▸ Text
Another feature of the bone text should draw our attention. At #9, we find a kaloomte’ title for K'ahk’ Ti’ Ch'ich’ Aj Saakil—the same high status into which this Dzibanche king acceded on the lintel. At #8, this is specified with EL-K'IN elk'in (“east”), styling him as a great lord of the eastern Maya realm. Given that Calakmul kings sometimes describe themselves as ochk'in kaloomte’, or great lords of the “west,” here we have one of the ways in which the Dzibanche and Calakmul kingships were distinguished (Martin Reference Martin2020:413 n23). Another instance of this eastern distinction appears on a vessel found at Uaxactun, which refers to the deep past of the Snake kingdom (Carter Reference Carter2015:10–11). It is not inconceivable that the bone text concludes with two compounds, #10–11, that together spell the serpent emblem in the form K'UH-ka? KAAN?[*AJAW], but their cursive quality and poor condition precludes any certainty.

▸ Given material

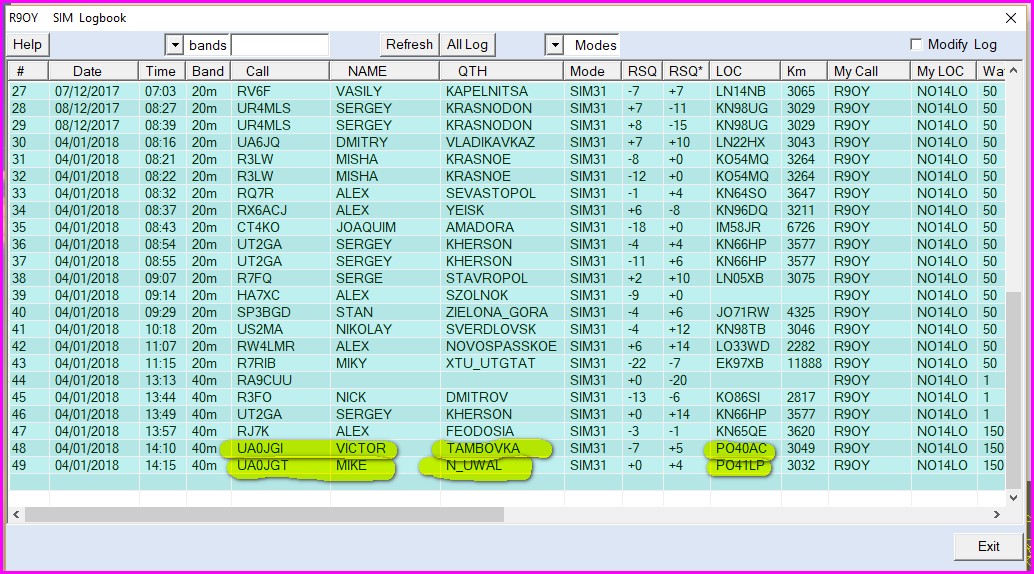This screenshot has height=574, width=1034.
Task: Click the Help button
Action: tap(27, 45)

▸ Short exercise
Condense the paragraph of the bone-text passage above that begins "Another feature of the bone text" into a short bulleted list of its main facts.

▸ Answer for the task
- At #9, the bone text gives K'ahk’ Ti’ Ch'ich’ Aj Saakil a kaloomte’ title, the same high status this Dzibanche king acceded into on the lintel.
- At #8, the title is specified with elk'in ("east"), styling him a great lord of the eastern Maya realm.
- Calakmul kings sometimes call themselves ochk'in kaloomte’, great lords of the "west," so this is one way the Dzibanche and Calakmul kingships were distinguished.
- A vessel found at Uaxactun, which refers to the deep past of the Snake kingdom, shows another instance of this eastern distinction.
- The final compounds, #10–11, might together spell the serpent emblem (K'UH-ka? KAAN?[*AJAW]), but their cursive quality and poor condition preclude any certainty.